Yes, your observation is right. We are treating first bio as dst and
second as src. If not for that comparision, we might need to store the
index in a temporary variable and parse based on index value.

+ trace_nullb_copy_op(req, sector_out << SECTOR_SHIFT,
+ sector_in << SECTOR_SHIFT, rem);
+
+ spin_lock_irq(&nullb->lock);
+ while (rem > 0) {
+ chunk = min_t(size_t, nullb->dev->blocksize, rem);
+ offset_in = (sector_in & SECTOR_MASK) << SECTOR_SHIFT;
+ offset_out = (sector_out & SECTOR_MASK) << SECTOR_SHIFT;
+
+ if (null_cache_active(nullb) && !is_fua)
+ null_make_cache_space(nullb, PAGE_SIZE);
+
+ t_page_in = null_lookup_page(nullb, sector_in, false,
+ !null_cache_active(nullb));
+ if (!t_page_in)
+ goto err;
+ t_page_out = null_insert_page(nullb, sector_out,
+ !null_cache_active(nullb) ||
+ is_fua);
+ if (!t_page_out)
+ goto err;
+
+ in = kmap_local_page(t_page_in->page);
+ out = kmap_local_page(t_page_out->page);
+
+ memcpy(out + offset_out, in + offset_in, chunk);
+ kunmap_local(out);
+ kunmap_local(in);
+ __set_bit(sector_out & SECTOR_MASK, t_page_out->bitmap);
+
+ if (is_fua)
+ null_free_sector(nullb, sector_out, true);
+
+ rem -= chunk;
+ sector_in += chunk >> SECTOR_SHIFT;
+ sector_out += chunk >> SECTOR_SHIFT;
+ }
+
+ status = 0;
+err:
+ spin_unlock_irq(&nullb->lock);

In the worst case, how long does this loop disable interrupts?

We havn't measured this. But this should be similar to read and write in
present infra, as we followed similar approach.
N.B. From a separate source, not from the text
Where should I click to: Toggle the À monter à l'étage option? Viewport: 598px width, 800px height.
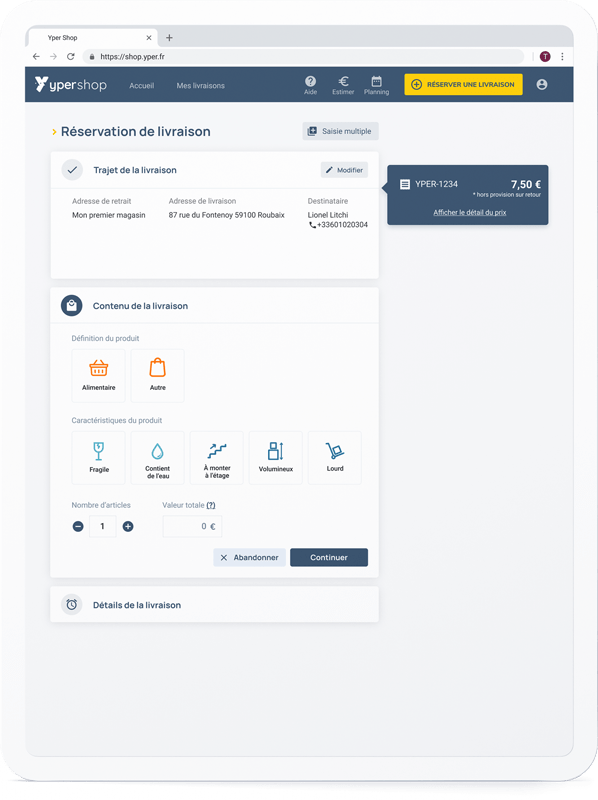217,458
+TRACE_EVENT(nullb_copy_op,
+ TP_PROTO(struct request *req,
+ sector_t dst, sector_t src, size_t len),
+ TP_ARGS(req, dst, src, len),
+ TP_STRUCT__entry(
+ __array(char, disk, DISK_NAME_LEN)
+ __field(enum req_op, op)
+ __field(sector_t, dst)
+ __field(sector_t, src)
+ __field(size_t, len)
+ ),

Isn't __string() preferred over __array() since the former occupies less space
in the trace buffer?

Again we followed the present existing implementation, to have a simpler
series to review.

Thank you,
Nitesh Shetty